Over the past several years, the Phoenix Symphony has built a thriving arts integration program in partnership with its local school district.
For decades, the Phoenix Symphony has played an important role in making Arizona one of the nation’s best places to work and live. Not only does it bring world-class performances to the concert hall, but it has always strived to support the community in other ways, too, especially through music education. When it comes to this second part of its mission, though, it has struggled at times. Like many other orchestras across the country, most of its outreach has taken the form of “drive-by” programming: classroom concerts that do not feature much student involvement. Typically, musicians would be bused to a school, perform selections from “Peter and the Wolf,” and then head on down the road.
When he took over as president and CEO of the Phoenix Symphony in 2011, Jim Ward pledged to do more to support the region’s public schools. Inspired by the growing movement to integrate the arts into K-12 classroom instruction, he and Kim Graham — the symphony’s new director of education — created a program called Mind Over Music, which aimed to tap the skills and talents of professional musicians to make meaningful contributions to student learning.

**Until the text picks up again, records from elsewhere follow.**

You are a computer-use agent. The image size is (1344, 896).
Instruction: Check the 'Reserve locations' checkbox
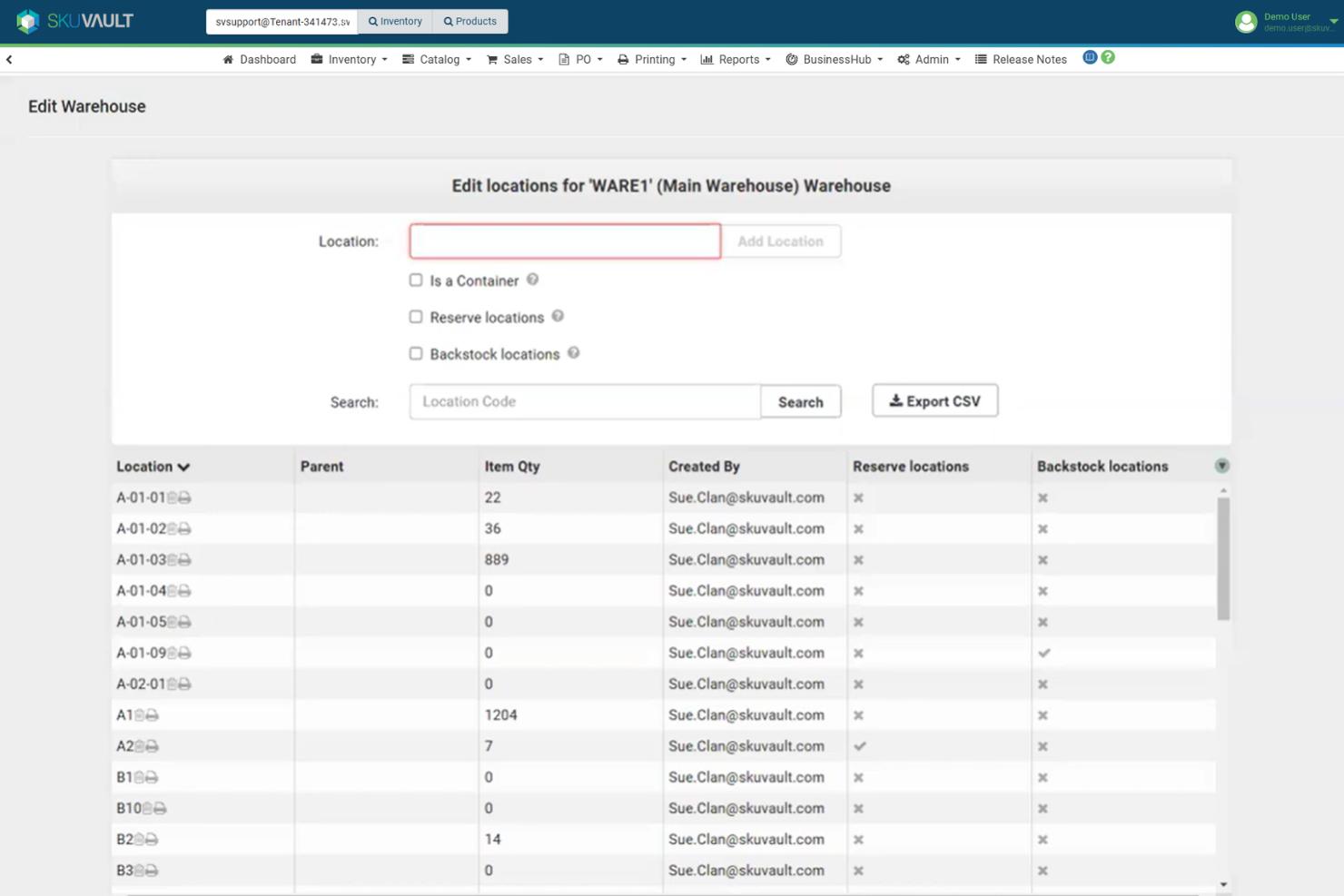(x=416, y=317)
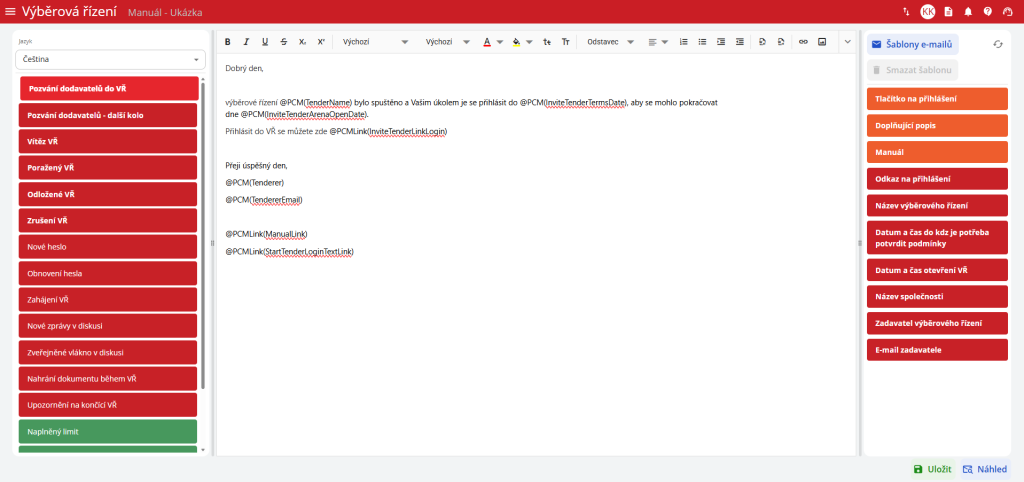The width and height of the screenshot is (1024, 482).
Task: Click the Náhled preview button
Action: [984, 468]
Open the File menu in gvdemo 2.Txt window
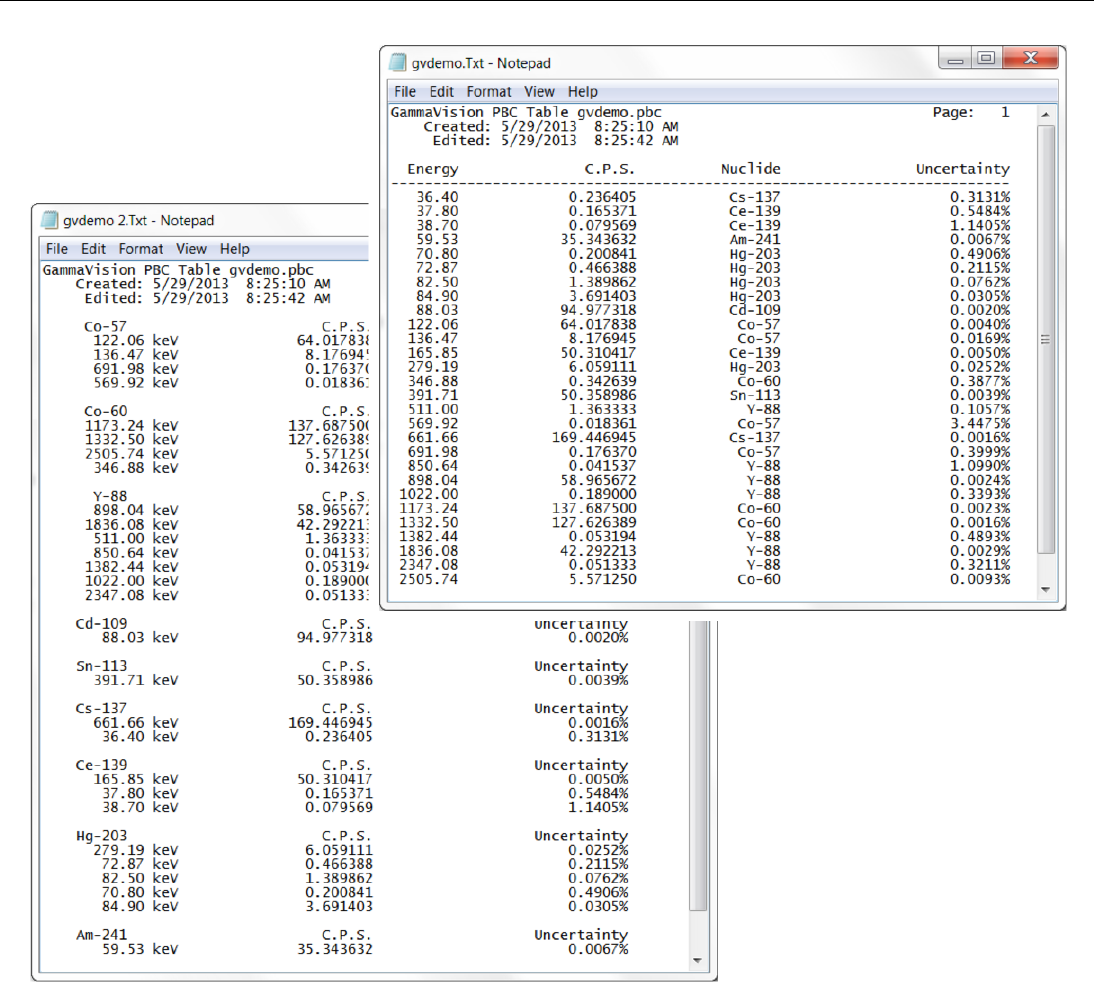1094x982 pixels. [57, 249]
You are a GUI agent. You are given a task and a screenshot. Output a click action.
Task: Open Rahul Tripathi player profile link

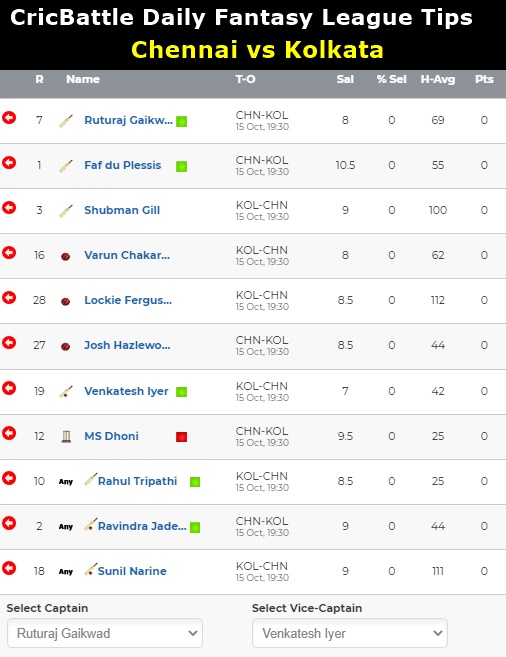tap(137, 481)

The idea was to bring musicians and elementary school teachers together to design and deliver a new STEAM curriculum, incorporating live music into academic lessons. Such an ongoing partnership, Ward and Graham anticipated, would lead to improvements in teacher knowledge, planning, instruction, and assessment; boost student achievement in music and the STEAM subjects; maintain the integrity of music instruction in the schools; and build strong working relationships among teaching faculty, symphony musicians, and education staff. Further, they hoped the program would become a model of successful arts integration, inspiring other arts organizations to build effective partnerships with local educators.

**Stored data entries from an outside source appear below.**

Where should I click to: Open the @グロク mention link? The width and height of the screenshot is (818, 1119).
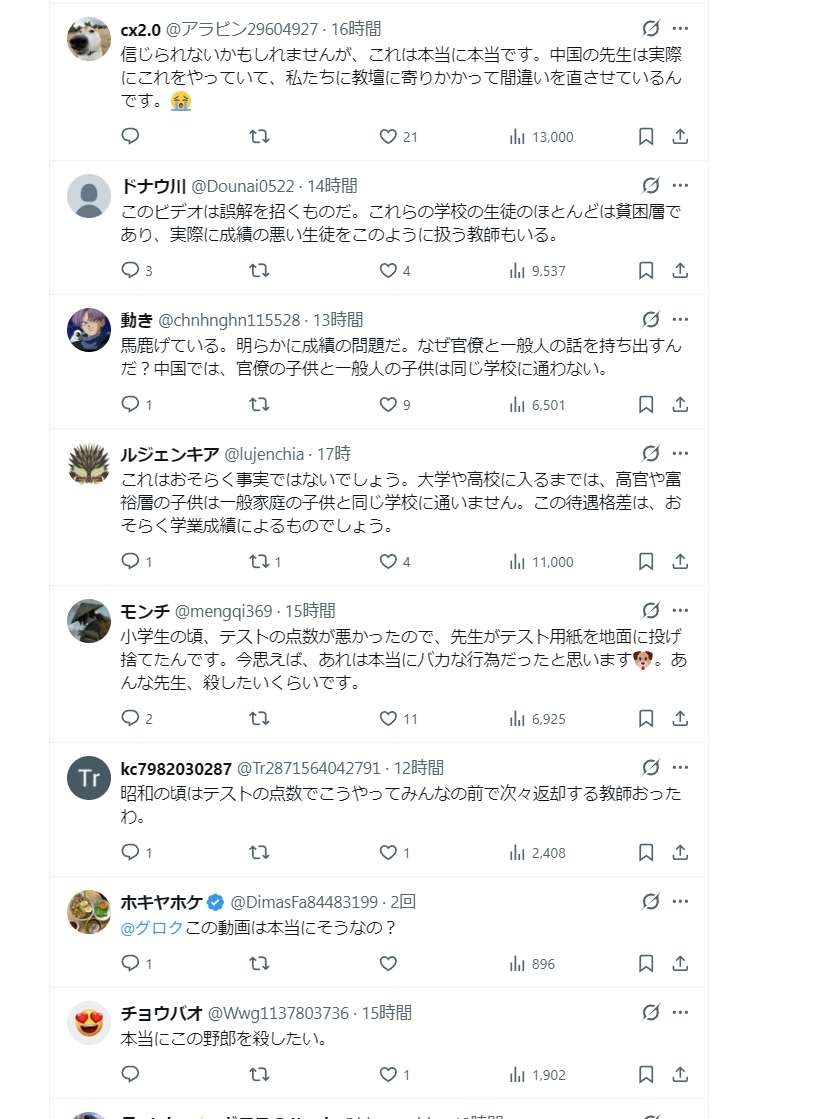coord(152,927)
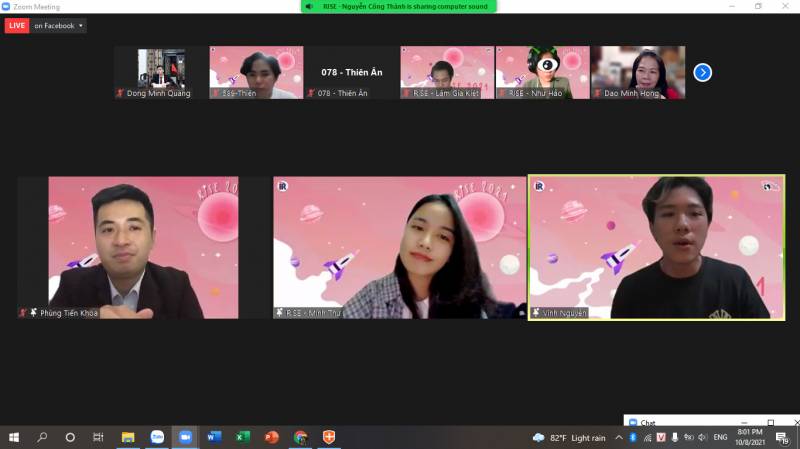Launch Microsoft Word from the taskbar

click(214, 437)
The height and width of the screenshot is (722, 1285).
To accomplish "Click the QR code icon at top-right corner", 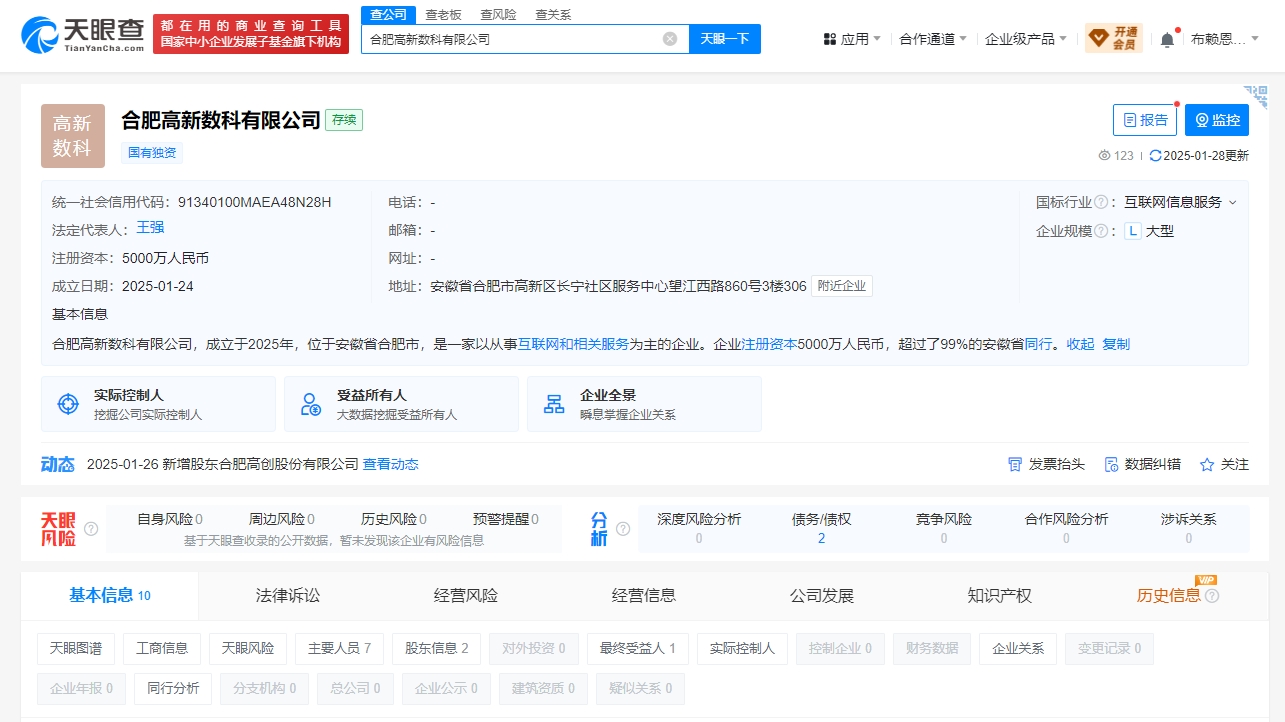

But still, Ward and Graham had to wonder: If you pair professional musicians with elementary school teachers, do you end up with magical classroom partnerships or awkward shotgun marriages?
First steps
Graham found the symphony’s first partner school just a few blocks away: Arizona State University Preparatory Academy, a Title I charter school, embraced the new program, agreeing to a three-year pilot project, with some classrooms participating and others providing a control group for evaluators. A core group of five musicians then signed on to the project, telling Graham they were interested in trying this new kind of outreach. At that point, ready or not, Mind Over Music had become the nation’s first arts integration program involving a professional symphony orchestra. “I had never worked with a symphony before,” Graham recounts. “I didn’t know anything about the restrictions governing unions, pay scales, that sort of thing. [In the last arts integration project I directed,] we used a corps of teaching artists from every genre. Our symphony musicians, however, were professional artists who had never been placed in a traditional teaching position. There was a learning curve for all of us.”

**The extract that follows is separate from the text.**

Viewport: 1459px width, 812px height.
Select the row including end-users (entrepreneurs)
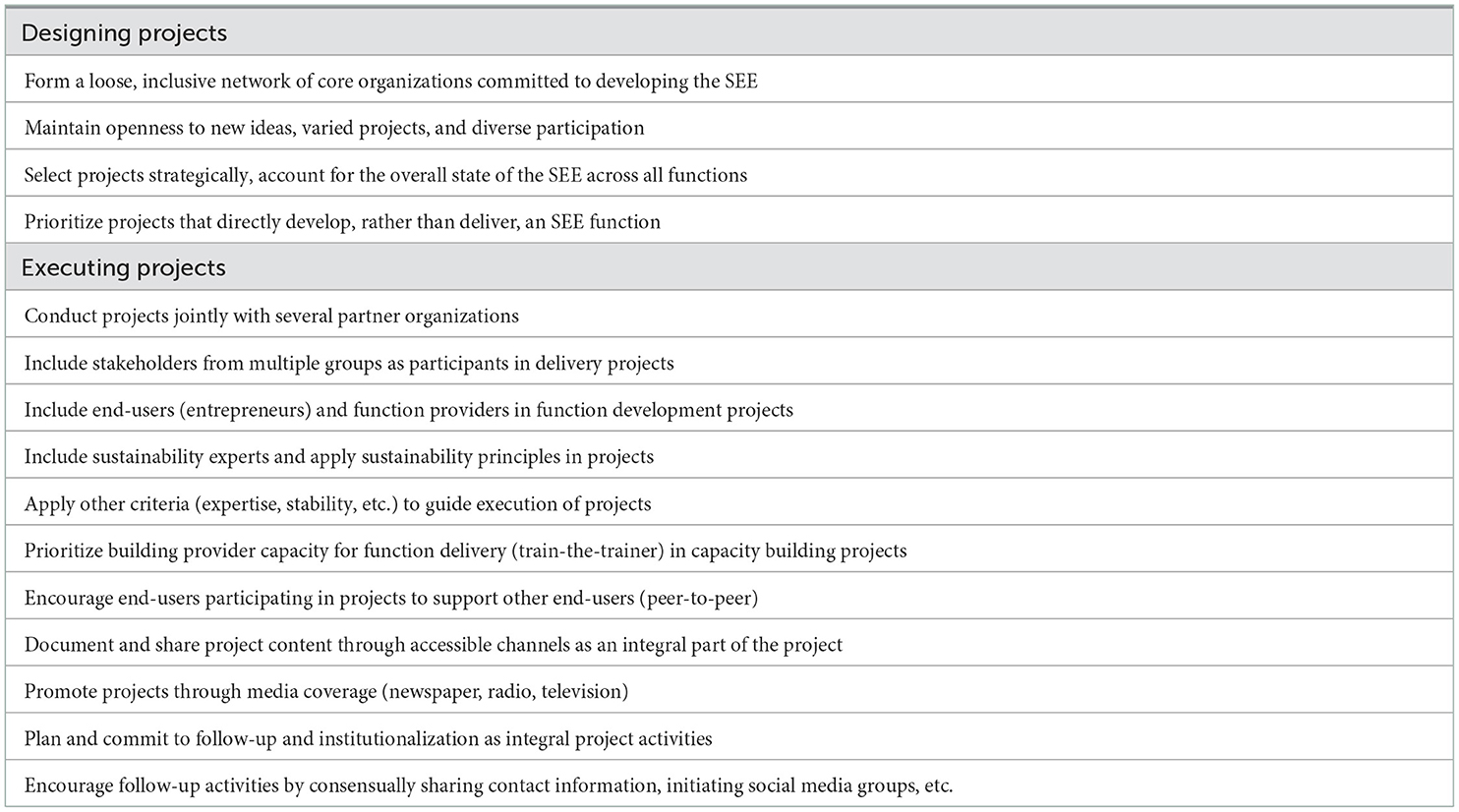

The first step was to pair together the musicians and teachers to discuss curriculum ideas. However, as Jim Ward notes, that created a challenge from the start. “The musicians and the teachers needed to feel confident that it would be a mutual learning situation,” he recalls. “It was hard for each side to admit what they didn’t know.” Despite some growing pains, though, the value of the approach became clear from the very first lesson. “When you hear the kids go ‘Yeeeeeeahhhhh!’ the moment the cello appears in the classroom, it gives you goosebumps,” says Laura Harnish, administrator for assessment in the Maricopa County Education Service Agency.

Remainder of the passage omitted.